• **TEXT TO READ**
--- start ---

There were days and nights where I would sleep in my vehicle outside the studios in Washington because I’d be going from one after another–and I continue to do that now–because I saw that the way to attain influence, because I wasn’t such a close protege of Netanyahu, which is a source of most ambassadors’ strength. You think it’s the Plenipotentiary idea: that when you’re talking to the Ambassador, you’re talking to the Prime Minister–the same guy. That was certainly the case of Ron Dermer. It was not my case. So, I had to get influence and achieve influence and access by constantly being in the press, constantly being on TV. And, the Obama Administration was an administration that was very sensitive to the media because it was actually composed of a lot of people from the media. And, it worked. It was a successful policy.
Russ Roberts: You know, people like to say that Israel is not very good at hasbara, which is Hebrew for–I don’t know–I’ll call it communications. You could call it PR [public relations], you could call it propaganda. But that Israel doesn’t make its case. Israelis are gruff. They don’t really care what the rest of the world thinks. And so, they give it short shrift.
And, having lived here now for two and a half years and living through the middle of this, I have a very different perspective. I think Israel desperately wants to be loved by the rest of the world–which is a human, but I don’t think a very helpful emotion. Israelis feel that way. And, hasbara–communications–can only go so far when social media is just relentlessly amplifying lies–on both sides, I’m sure. But, it of course feels like to me that it’s a little one-sided, but I could be wrong. What are your thoughts on that question of whether Israel is doing a good or bad job in making its case in this current moment?
Michael Oren: As someone who has been representing Israel in one form or another literally for a half a century, that is the most frequently asked question: Why is Israel’s PR so bad? There’s almost never a meeting where that question isn’t asked.
And, there are many answers to it. It’s the old Ben-Gurion adage that it’s not important what the non-Jews think, it’s important what the Jews do. There is a parochialism here, provincialism, in Israel. Even–you look at what our military spokesmen are speaking to the world: They put on TV to speak to the world the same people they put on TV to speak to Israelis. And so, when you speak to Israelis, you want a gruff, tough officer. But, when you speak to the world, you may want a pleasantly-speaking woman officer from a different ethnic background. They don’t do that. They don’t understand they’re talking to different audiences. But, these are very technical things.
So, I must tell you what the conclusion after 50 years–and I bring this conclusion to government meetings–is: we can invest another billion dollars. We can train a generation of spokespeople. Something I tried to do many years at the Shalem Center was to train a generation of what I called the Cadet Program. Recently pitched it to Tel Aviv University as much as two years ago: that we’d have to get young people out of the army who speak different languages and come from different backgrounds. Not much interest. Okay.
But the basic reason our public diplomacy–I would call it–is so bad is because we are the Jewish State. And, as much as we like to think we’re not–that we’re a normal state, we’re just like any other state–we are far from being like any other state. e judged by a completely different set of criteria. Held under that microscope of a power that no other country is examined. And, much of the criticism leveled out of us, if you would look at it closely, echoes classic antisemitic tropes. Whether it be the Massacre of the Innocents from the Book of Matthew, whether it be the blood libel, whether it be deicide. And it just comes up.

--- end ---

• **WHAT TO DO**
1. According to the interview on Israeli public diplomacy, what question does Michael Oren say he is asked most often?
2. Continue the interview on Israeli public diplomacy from its final sentence.

• **AVAILABLE DATA**
--- start ---

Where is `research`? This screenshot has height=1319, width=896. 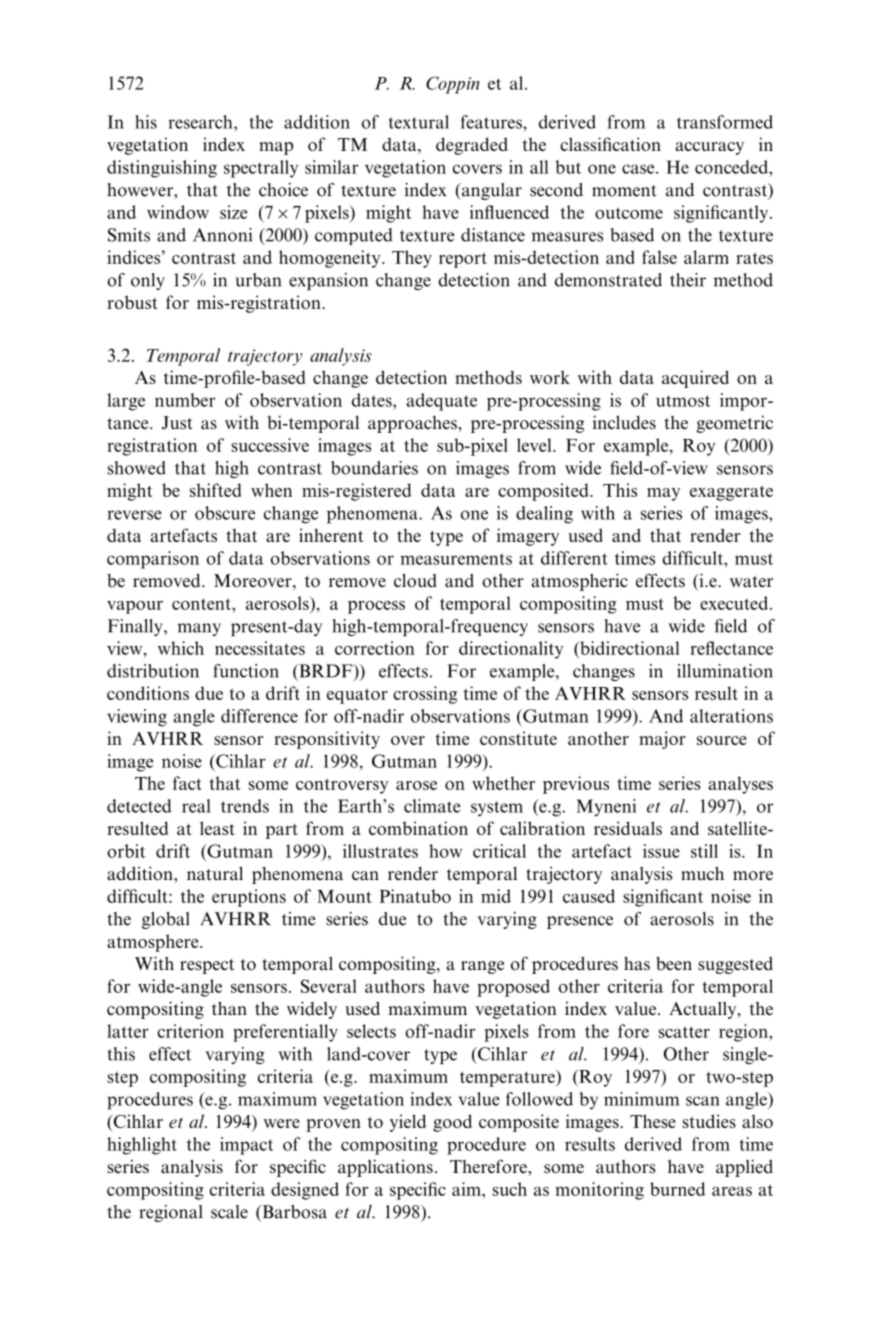
research is located at coordinates (201, 122).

--- end ---

• **OUTPUTS IN ORDER**
1. Why is Israel's PR so bad?

2.
Listen: How many times have you read since this war, first of all, that we’ve killed 23,000 Gazans? Which is an inflated number that includes the number of terrorists we’ve killed and the number of Palestinians killed by their own rockets. Okay? But no one says that. And, the source of that statistic is Hamas. How many times have you seen that cited multiple times a day? And then, they’ll always add, ‘Mostly women and children.’ Is that verifiable? or is someone just trying to say that Jews like killing women and children? Now, in the BBC [British Broadcasting Corporation] they’ll simply say, ‘Hey, you guys like killing women and children.’
I have to give a credit to AOC [Alexandria Ocasio-Cortez] in New York. She actually came out on Christmas and mentioned the Murder of the Innocents and attached it to what was going on in Gaza. She’s the first one to actually come out and do that. But, I’ve noticed this for years.
And, when we are dealing with the media, we are dealing with hatreds that go back 2,500 years. And so, we have to be humble and realistic, and noting that: Okay, we can respond to this. We must respond to this. We have to defend ourselves as best as we can. At the end of the day, we are Jews and we are up against–and a hatred that has very deep and ancient roots.
Russ Roberts: So, on this question on the Murder of the Innocents–it’s a reference to the Christian Bible, correct?
Michael Oren: Yes. Matthew.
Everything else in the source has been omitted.